What to do »
Where a line below holds the string "Select", that line goes into the answer.

Records provided »

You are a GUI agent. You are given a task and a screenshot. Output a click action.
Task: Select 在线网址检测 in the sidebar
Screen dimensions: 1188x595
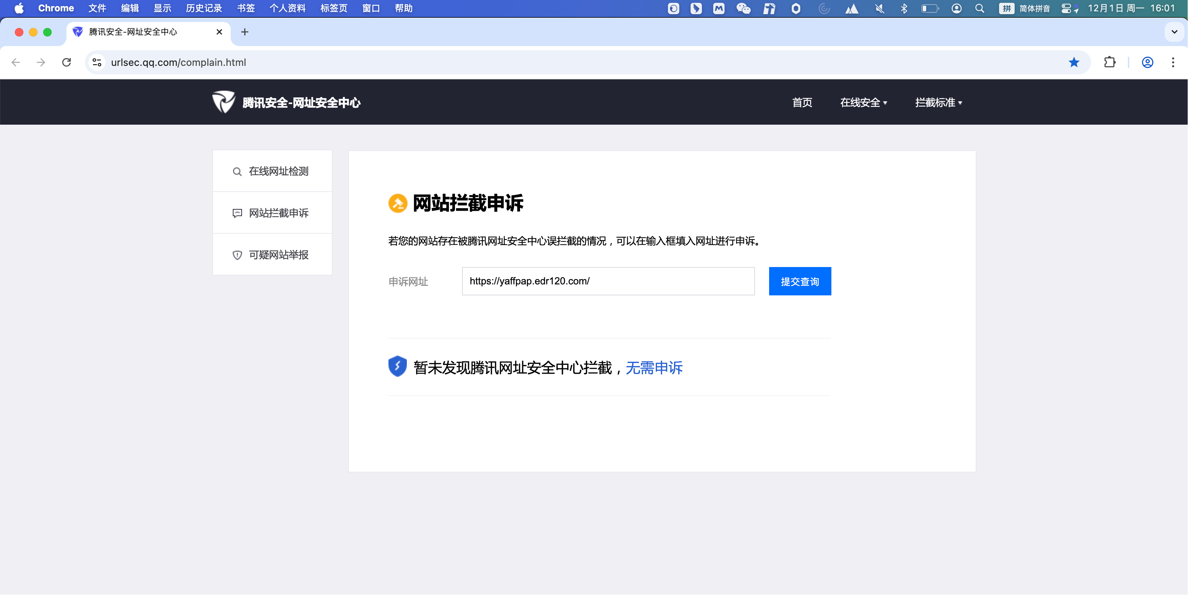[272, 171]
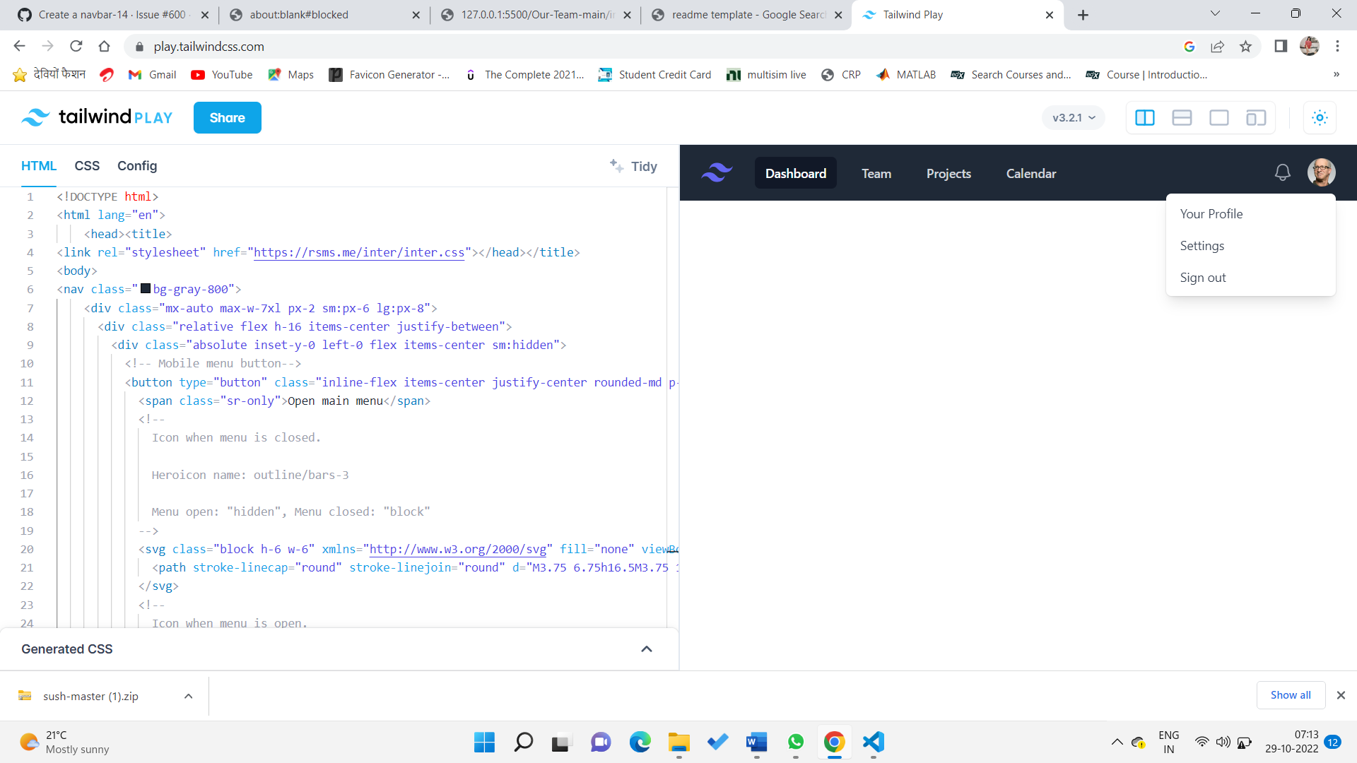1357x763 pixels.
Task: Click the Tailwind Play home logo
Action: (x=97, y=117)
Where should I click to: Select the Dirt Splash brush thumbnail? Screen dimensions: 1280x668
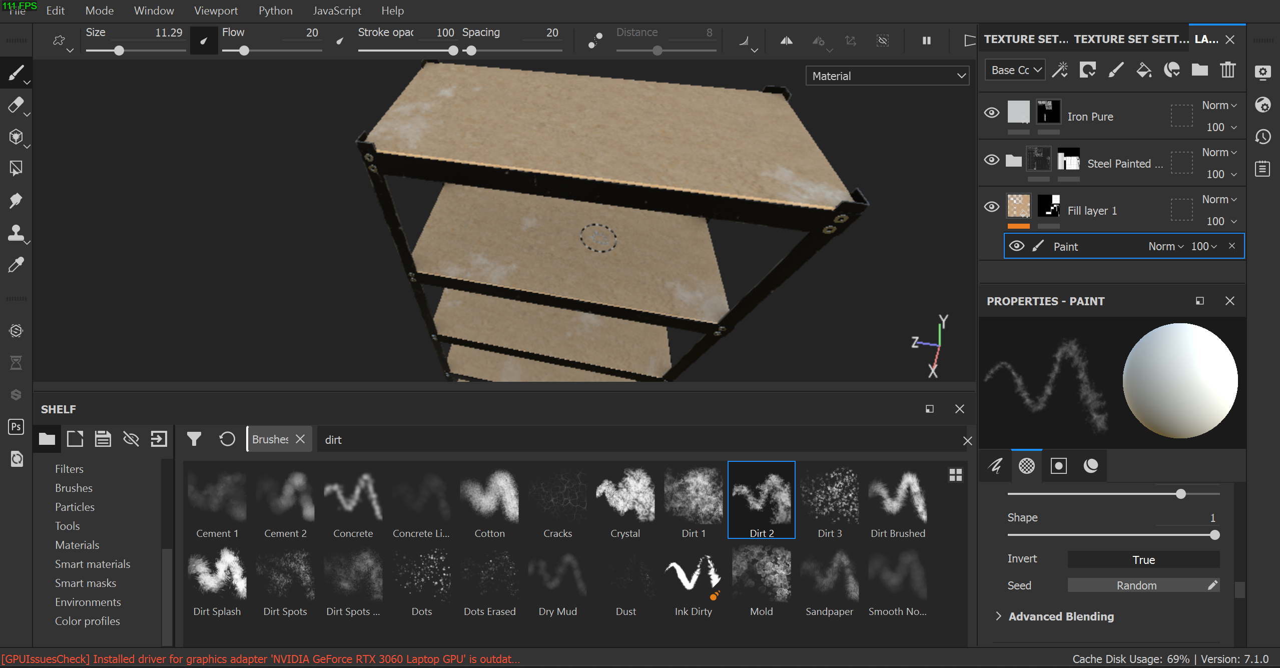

Response »
Task: Select 在线网址检测 in the sidebar
Where should I click to: Select the Dirt Splash brush thumbnail? Screen dimensions: 1280x668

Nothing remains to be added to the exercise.